I ventured out to Michael’s yesterday to find a few frames featured on their sale. The parking lot was a puzzle of cars and people, all with little space in between. The speed was like the speed of video-game graphics! It was almost too much for this avoidant, solitude-loving, introvert. Our car inched and inched and inched until we made our turn out of the parking lot, and finally snuck onto a back street that was less connected to the shopping center access points. Christmas season is a wake-up call, or it can be. Our values surface in times like these. Our money and time reveal where our treasure is. But when we stay too busy, we miss the important things.

Self-reflection is essential for personal growth, and yet it doesn’t feel productive; it never shows up on our list of “things to do.” In a world that runs at hyper-speed, we have no margins for quiet. And this quiet would do a good work on us if we created space for it.

I love Advent season. There are so many reasons I look forward to it. Whether we realize it or not, Advent is necessary for our health and wellbeing. It is necessary for meaningful friendships. Waiting has always been a part of life. But waiting used to be a lot more normal in life too. Life required us to wait in line, wait for a call, wait for that letter. Pregnancy has always been a good reminder that we can only control the speed of our lives so much. Our culture has worked overtime (literally) to create more ways to “be efficient.” If I asked you to brainstorm a list of all the options we have now to avoid standing in a line, or waiting for something to be ready, your mind would ping pong back and forth with many points on your list: we can order on apps instead of stand in line, we can take it to-go, we can have it sent overnight, we can order on the kiosk, we can shop online…

In light of this, we have become a rather impatient bunch. Irritable. Edgy. Scattered. Distracted. Aimless. Impulsive. It’s not who we were meant to be. “Efficiency” isn’t making us more whole, content, or kind. And if we take an honest look, it isn’t producing more margins in our hurried lives either. Being from the northeast, maybe that is why I love a good snowstorm. The wind bring drifts so high you can’t get out your door. It’s like a forces respite.

Advent comes to settle us down. Advent comes to redirect our values. Advent comes to genuinely reset us; at least it is supposed to. Waiting, as much as we hate it, is good for us. We have to lean on each other; we have to sit still with ourselves and listen for what God may want to say; we have to surrender our control; we have to stop rushing so as to start noticing the beauty around us. Advent makes space for self-reflection and begs to ask a few questions:

“Who are you?”

“What matters the most in your chaotic life?”

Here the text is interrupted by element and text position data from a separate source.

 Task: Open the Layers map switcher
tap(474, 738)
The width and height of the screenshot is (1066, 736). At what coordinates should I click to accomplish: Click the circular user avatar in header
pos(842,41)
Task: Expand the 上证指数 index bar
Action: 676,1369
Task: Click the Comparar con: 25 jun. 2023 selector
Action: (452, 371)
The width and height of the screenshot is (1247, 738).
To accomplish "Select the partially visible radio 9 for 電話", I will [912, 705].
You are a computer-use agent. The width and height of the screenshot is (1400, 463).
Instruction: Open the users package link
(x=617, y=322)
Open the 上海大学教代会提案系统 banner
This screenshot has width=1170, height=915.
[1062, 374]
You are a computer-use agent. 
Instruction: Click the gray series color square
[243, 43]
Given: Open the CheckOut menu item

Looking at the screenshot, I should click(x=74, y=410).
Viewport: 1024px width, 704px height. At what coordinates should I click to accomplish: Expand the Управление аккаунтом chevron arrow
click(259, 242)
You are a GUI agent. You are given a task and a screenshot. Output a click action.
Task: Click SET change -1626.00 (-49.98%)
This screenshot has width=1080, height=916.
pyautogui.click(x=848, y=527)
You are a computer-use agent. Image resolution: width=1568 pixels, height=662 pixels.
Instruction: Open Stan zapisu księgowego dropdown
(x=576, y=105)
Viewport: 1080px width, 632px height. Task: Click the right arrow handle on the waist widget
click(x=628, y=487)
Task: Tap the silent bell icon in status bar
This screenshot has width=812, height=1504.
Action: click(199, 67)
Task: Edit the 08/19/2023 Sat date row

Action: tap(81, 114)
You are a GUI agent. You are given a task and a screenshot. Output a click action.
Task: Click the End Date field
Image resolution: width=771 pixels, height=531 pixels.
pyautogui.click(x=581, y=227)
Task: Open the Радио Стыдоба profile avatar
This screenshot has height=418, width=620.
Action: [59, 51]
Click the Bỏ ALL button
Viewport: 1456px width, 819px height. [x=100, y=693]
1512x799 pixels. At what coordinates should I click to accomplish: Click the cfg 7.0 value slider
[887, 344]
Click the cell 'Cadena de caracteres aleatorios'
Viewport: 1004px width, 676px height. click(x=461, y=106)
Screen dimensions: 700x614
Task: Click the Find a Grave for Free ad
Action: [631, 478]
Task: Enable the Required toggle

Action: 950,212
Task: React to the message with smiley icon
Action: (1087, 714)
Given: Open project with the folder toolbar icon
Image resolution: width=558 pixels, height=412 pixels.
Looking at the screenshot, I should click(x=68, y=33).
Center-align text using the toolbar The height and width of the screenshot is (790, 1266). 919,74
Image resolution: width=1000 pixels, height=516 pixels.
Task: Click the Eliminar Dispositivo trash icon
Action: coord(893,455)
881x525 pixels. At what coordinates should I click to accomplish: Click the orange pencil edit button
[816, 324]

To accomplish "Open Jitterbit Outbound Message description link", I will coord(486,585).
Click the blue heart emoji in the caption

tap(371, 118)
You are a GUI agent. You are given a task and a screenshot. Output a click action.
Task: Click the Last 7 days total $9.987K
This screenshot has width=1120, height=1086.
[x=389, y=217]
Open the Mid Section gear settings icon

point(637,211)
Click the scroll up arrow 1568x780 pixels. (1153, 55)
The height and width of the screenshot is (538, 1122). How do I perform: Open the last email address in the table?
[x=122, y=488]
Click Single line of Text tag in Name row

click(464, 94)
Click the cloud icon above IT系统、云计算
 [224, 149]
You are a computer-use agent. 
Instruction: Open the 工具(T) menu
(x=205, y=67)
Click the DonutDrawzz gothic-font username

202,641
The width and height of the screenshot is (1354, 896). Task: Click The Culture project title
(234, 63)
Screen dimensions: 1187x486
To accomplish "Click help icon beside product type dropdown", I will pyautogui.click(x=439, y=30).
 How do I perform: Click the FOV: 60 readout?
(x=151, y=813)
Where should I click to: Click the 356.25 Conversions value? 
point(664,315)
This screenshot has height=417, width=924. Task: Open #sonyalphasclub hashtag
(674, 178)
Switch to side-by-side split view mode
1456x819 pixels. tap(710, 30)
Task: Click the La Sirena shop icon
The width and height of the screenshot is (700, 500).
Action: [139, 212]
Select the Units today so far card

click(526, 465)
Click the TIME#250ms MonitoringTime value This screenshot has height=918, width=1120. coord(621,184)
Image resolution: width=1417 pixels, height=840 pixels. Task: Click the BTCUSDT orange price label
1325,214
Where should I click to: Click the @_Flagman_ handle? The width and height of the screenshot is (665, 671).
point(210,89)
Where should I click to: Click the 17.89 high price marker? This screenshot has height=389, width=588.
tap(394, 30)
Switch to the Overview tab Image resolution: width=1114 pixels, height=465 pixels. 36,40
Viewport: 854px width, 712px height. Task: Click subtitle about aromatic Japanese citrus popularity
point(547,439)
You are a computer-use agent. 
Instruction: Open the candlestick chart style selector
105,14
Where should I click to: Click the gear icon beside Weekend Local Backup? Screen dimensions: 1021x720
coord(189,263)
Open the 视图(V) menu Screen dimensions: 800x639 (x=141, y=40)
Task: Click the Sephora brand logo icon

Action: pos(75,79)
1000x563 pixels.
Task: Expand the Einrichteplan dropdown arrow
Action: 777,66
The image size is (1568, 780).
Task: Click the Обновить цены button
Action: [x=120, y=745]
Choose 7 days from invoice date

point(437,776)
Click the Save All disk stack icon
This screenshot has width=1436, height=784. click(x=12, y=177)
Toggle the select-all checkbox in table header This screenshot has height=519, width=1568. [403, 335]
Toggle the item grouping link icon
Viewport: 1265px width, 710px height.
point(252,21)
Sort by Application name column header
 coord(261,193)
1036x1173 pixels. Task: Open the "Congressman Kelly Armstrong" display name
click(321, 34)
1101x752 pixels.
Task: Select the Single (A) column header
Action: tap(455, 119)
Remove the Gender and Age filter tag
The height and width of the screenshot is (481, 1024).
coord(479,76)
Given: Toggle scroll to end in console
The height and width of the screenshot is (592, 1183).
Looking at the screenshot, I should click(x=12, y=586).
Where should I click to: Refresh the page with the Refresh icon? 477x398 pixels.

“What area of your life are you ignoring?”

“What has too much control over your mood?”

“What is missing?”

“What are you longing for that you have forgotten?”

“Why do you spend so much money?”

“When did you last sat in the presence of God and received His peace, calm and hope?”

“Why do you find yourself in the middle of so much conflict?”

“Why can’t I sit still anymore, what am I afraid will surface?”

Galatians 5:1 says, “It is for FREEDOM that Christ has set us free.” God is working our our salvation with the goal of our personal freedom. Advent is like God taking your face in His hands, looking you in the eye, and telling you He has more for you. The circumstances in life make us feel fragile. The wastelands we feel stuck in can cause a hopelessness to color everything. And in those times of waiting, God is doing a good work in us. The necessary growth is happening in the waiting. He is doing what we cannot do in ourselves. The winter landscape of our lives is teaming with new growth that will resurrect in the spring. This is our Advent promise.

So get alone. Listen. Keep watch.

Be alert to the light breaking through on the horizon.

Light an Advent candle as an act of obedience that you will listen to the Father sing over you with sounds of great joy. For He has come to make His blessings known far as the curse is found.